(Job) Turn the material below, from the line containing "Given: Collapse the" through the line containing "click(x=487, y=337)", into a JSON list of strings with one string per line, skipping blank lines and leaving out the pictures.

(Records shown)
------------------------------------
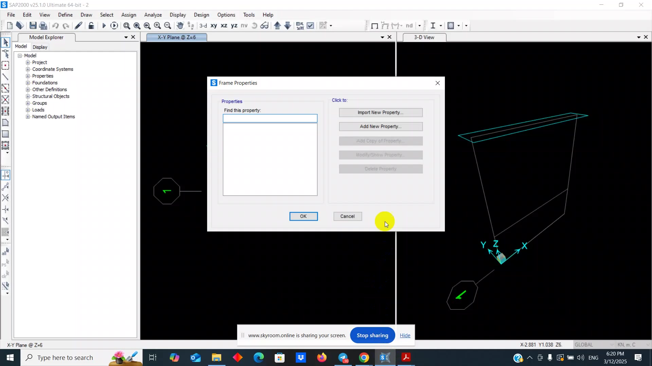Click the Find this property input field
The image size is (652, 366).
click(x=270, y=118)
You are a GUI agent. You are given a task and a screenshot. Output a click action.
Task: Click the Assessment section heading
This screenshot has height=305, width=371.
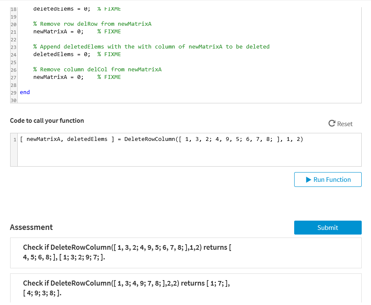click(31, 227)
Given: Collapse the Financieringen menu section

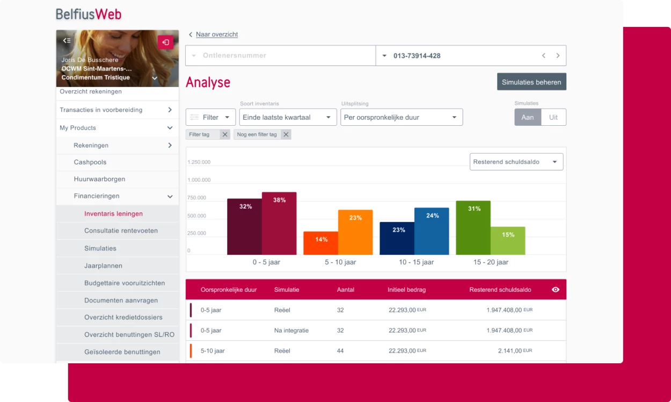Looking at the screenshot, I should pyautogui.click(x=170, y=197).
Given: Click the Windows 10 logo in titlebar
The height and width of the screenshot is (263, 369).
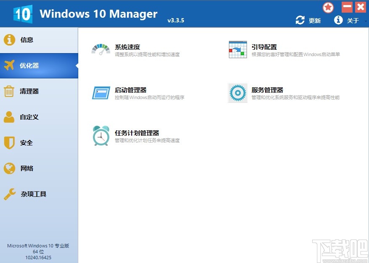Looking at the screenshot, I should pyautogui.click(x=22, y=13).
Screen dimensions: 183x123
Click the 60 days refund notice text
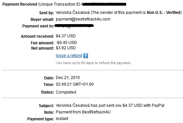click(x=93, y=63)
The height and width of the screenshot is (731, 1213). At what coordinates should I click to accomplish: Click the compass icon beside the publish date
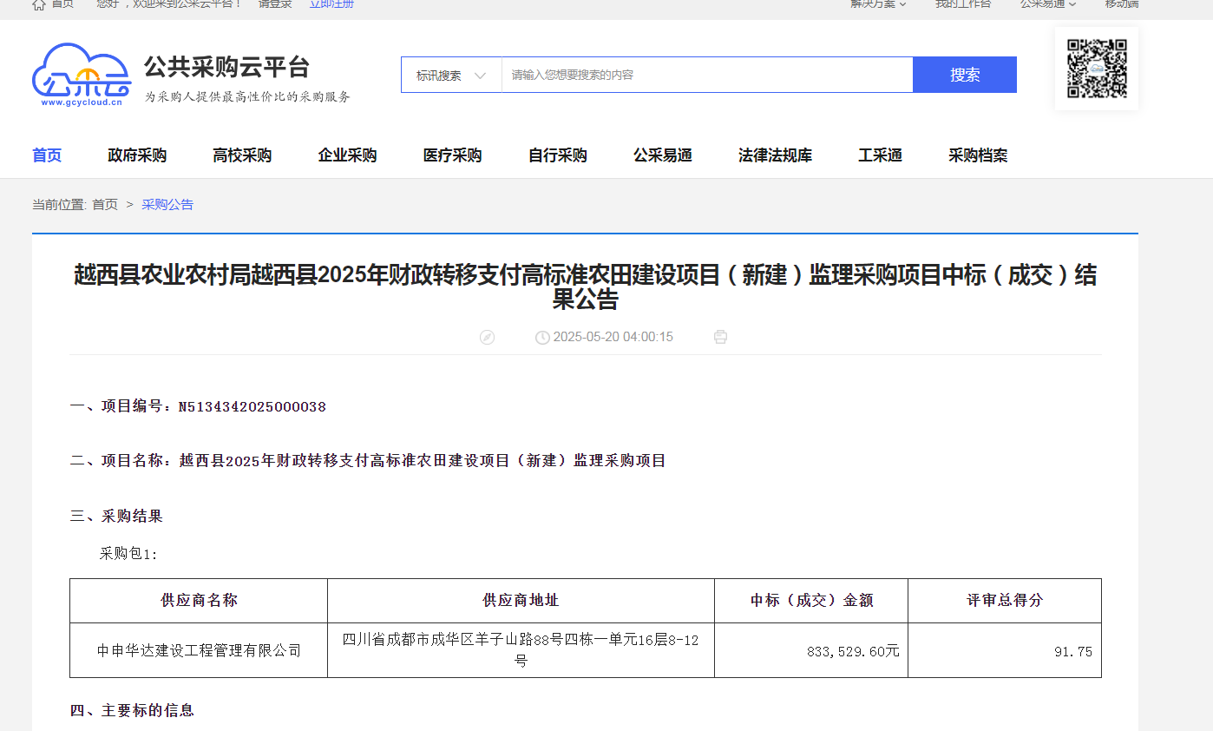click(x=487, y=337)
------------------------------------
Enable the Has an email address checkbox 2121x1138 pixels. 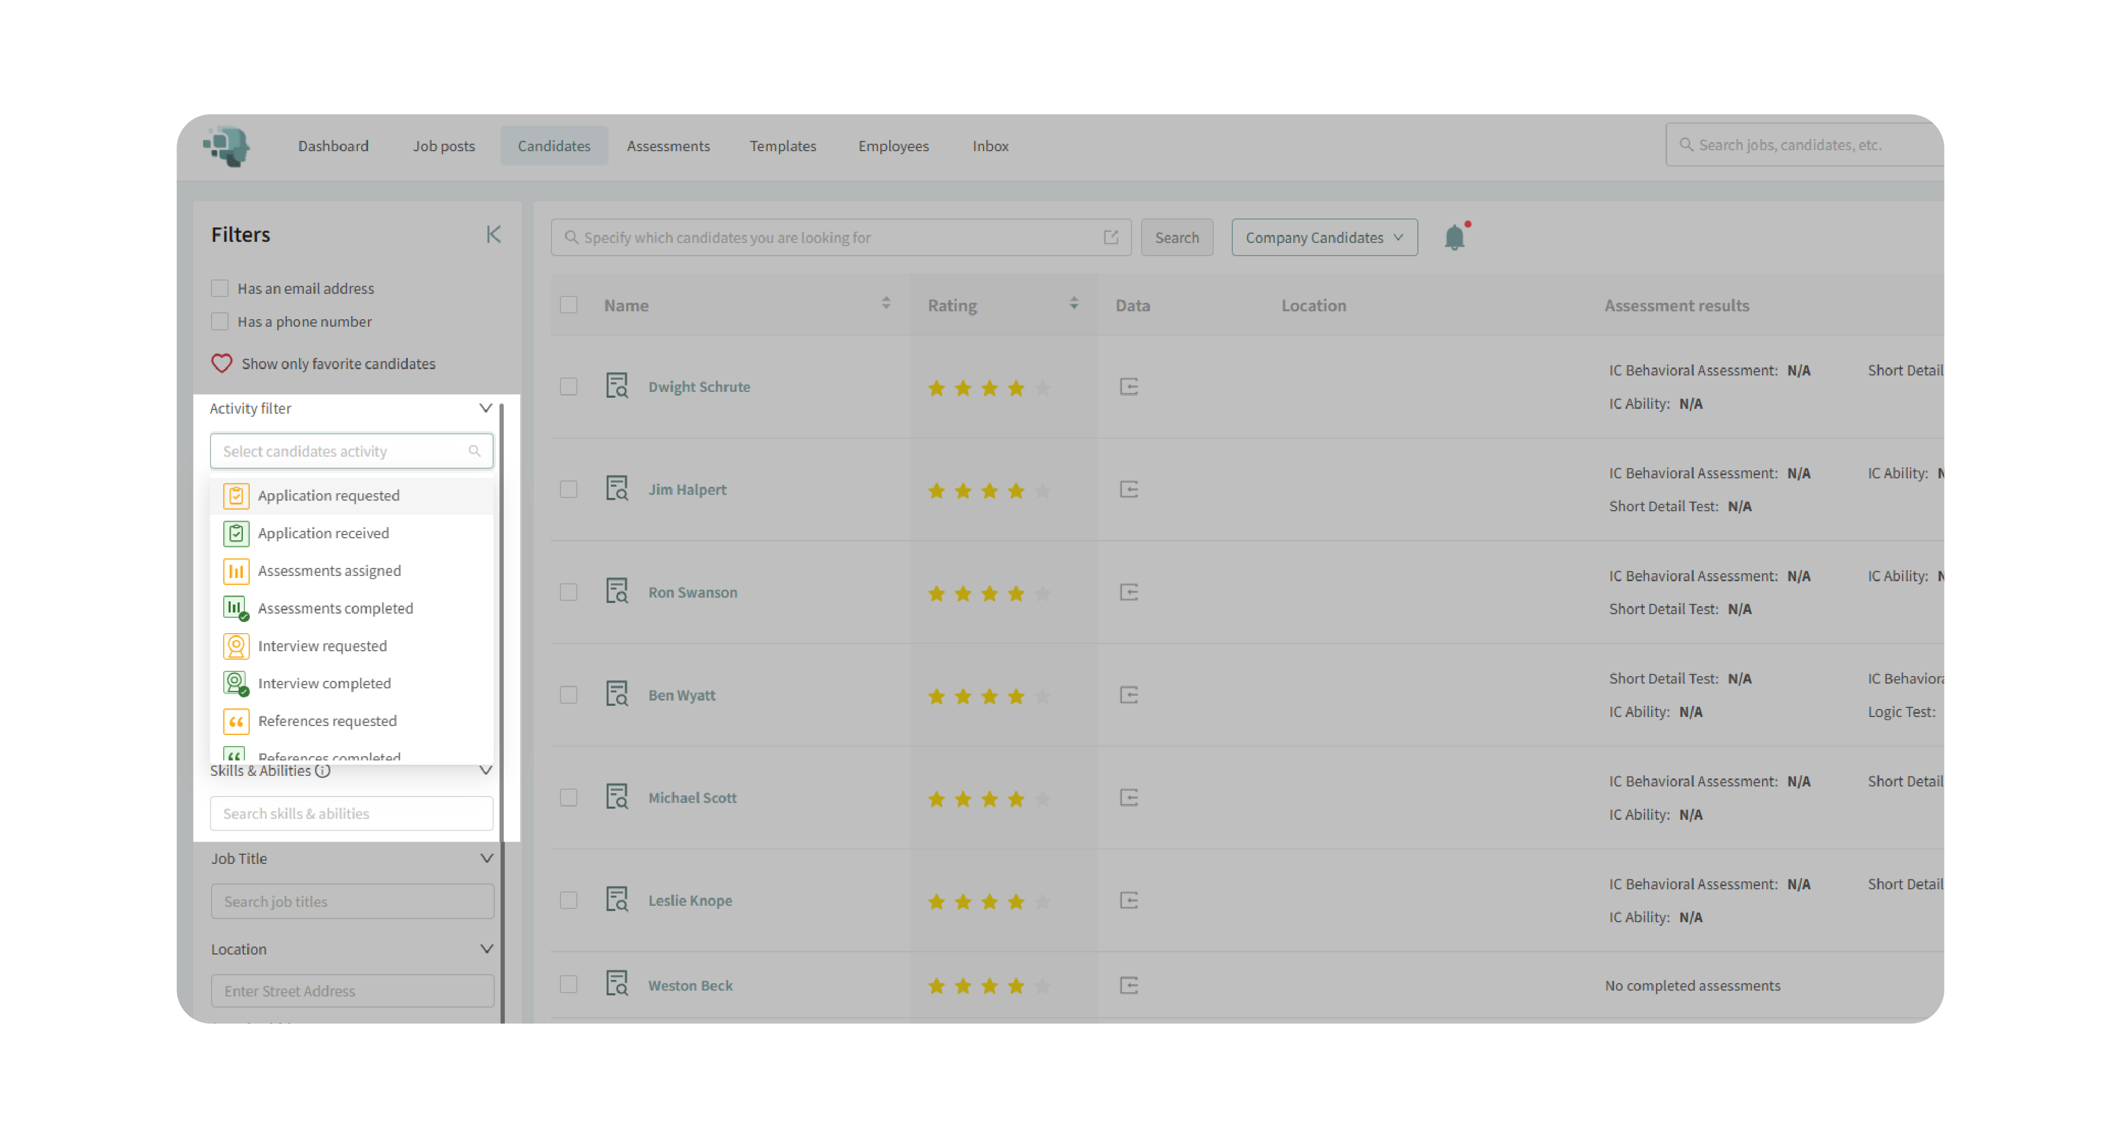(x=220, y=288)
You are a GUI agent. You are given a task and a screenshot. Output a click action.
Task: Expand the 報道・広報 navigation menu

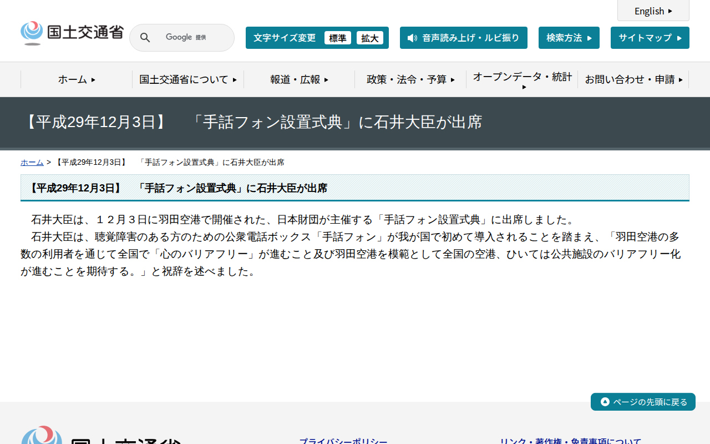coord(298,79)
------------------------------------
(Task output)
[
  "Given: Collapse the Financieringen menu section",
  "Looking at the screenshot, I should pyautogui.click(x=170, y=197).",
  "Given: Click the Windows 10 logo in titlebar",
  "The height and width of the screenshot is (263, 369).",
  "Looking at the screenshot, I should pyautogui.click(x=22, y=13).",
  "Screen dimensions: 183x123",
  "Click the 60 days refund notice text",
  "click(x=93, y=63)",
  "The height and width of the screenshot is (731, 1213). At what coordinates should I click to accomplish: Click the compass icon beside the publish date",
  "click(x=487, y=337)"
]